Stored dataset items
==*==

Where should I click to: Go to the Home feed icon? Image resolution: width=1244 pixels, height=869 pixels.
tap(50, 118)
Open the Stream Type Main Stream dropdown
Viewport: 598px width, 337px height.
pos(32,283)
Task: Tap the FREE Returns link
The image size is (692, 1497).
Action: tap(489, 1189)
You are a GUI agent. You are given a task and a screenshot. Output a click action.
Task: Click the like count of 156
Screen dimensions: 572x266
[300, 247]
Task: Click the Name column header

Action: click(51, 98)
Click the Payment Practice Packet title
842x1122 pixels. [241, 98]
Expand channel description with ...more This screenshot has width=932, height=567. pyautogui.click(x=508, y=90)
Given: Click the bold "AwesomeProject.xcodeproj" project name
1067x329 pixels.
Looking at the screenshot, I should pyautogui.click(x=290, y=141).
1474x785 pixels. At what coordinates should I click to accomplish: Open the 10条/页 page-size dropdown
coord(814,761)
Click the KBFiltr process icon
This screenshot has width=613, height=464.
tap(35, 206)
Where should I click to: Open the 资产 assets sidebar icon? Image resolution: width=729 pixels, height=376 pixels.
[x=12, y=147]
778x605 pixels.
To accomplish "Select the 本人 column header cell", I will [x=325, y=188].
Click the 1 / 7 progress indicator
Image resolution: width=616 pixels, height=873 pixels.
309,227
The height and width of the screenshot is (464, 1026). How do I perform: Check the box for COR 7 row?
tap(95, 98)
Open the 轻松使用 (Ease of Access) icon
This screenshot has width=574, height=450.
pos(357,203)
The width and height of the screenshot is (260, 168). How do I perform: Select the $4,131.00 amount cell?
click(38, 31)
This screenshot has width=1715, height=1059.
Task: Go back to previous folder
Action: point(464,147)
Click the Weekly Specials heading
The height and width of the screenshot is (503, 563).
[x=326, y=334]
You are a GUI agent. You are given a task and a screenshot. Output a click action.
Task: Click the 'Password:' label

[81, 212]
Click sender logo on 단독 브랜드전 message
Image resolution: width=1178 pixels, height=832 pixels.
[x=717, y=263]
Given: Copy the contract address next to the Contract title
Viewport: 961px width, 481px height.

==*==

Reproduce all of the material above, word for word and line for line.

▶ _Solution to the exercise_:
Where should I click to: Go to the Home feed icon? Image resolution: width=1244 pixels, height=869 pixels.
tap(50, 118)
Open the Stream Type Main Stream dropdown
Viewport: 598px width, 337px height.
pos(32,283)
Task: Tap the FREE Returns link
The image size is (692, 1497).
Action: tap(489, 1189)
You are a GUI agent. You are given a task and a screenshot. Output a click action.
Task: Click the like count of 156
Screen dimensions: 572x266
[300, 247]
Task: Click the Name column header

Action: click(51, 98)
Click the Payment Practice Packet title
842x1122 pixels. [241, 98]
Expand channel description with ...more This screenshot has width=932, height=567. pyautogui.click(x=508, y=90)
Given: Click the bold "AwesomeProject.xcodeproj" project name
1067x329 pixels.
Looking at the screenshot, I should pyautogui.click(x=290, y=141).
1474x785 pixels. At what coordinates should I click to accomplish: Open the 10条/页 page-size dropdown
coord(814,761)
Click the KBFiltr process icon
This screenshot has width=613, height=464.
tap(35, 206)
Where should I click to: Open the 资产 assets sidebar icon? Image resolution: width=729 pixels, height=376 pixels.
[x=12, y=147]
778x605 pixels.
To accomplish "Select the 本人 column header cell", I will [x=325, y=188].
Click the 1 / 7 progress indicator
Image resolution: width=616 pixels, height=873 pixels.
309,227
The height and width of the screenshot is (464, 1026). How do I perform: Check the box for COR 7 row?
tap(95, 98)
Open the 轻松使用 (Ease of Access) icon
This screenshot has width=574, height=450.
pos(357,203)
The width and height of the screenshot is (260, 168). How do I perform: Select the $4,131.00 amount cell?
click(38, 31)
This screenshot has width=1715, height=1059.
Task: Go back to previous folder
Action: point(464,147)
Click the Weekly Specials heading
The height and width of the screenshot is (503, 563).
[x=326, y=334]
You are a GUI agent. You are given a task and a screenshot. Output a click action.
Task: Click the 'Password:' label

[81, 212]
Click sender logo on 단독 브랜드전 message
Image resolution: width=1178 pixels, height=832 pixels.
[x=717, y=263]
Given: Copy the contract address next to the Contract title
Viewport: 961px width, 481px height.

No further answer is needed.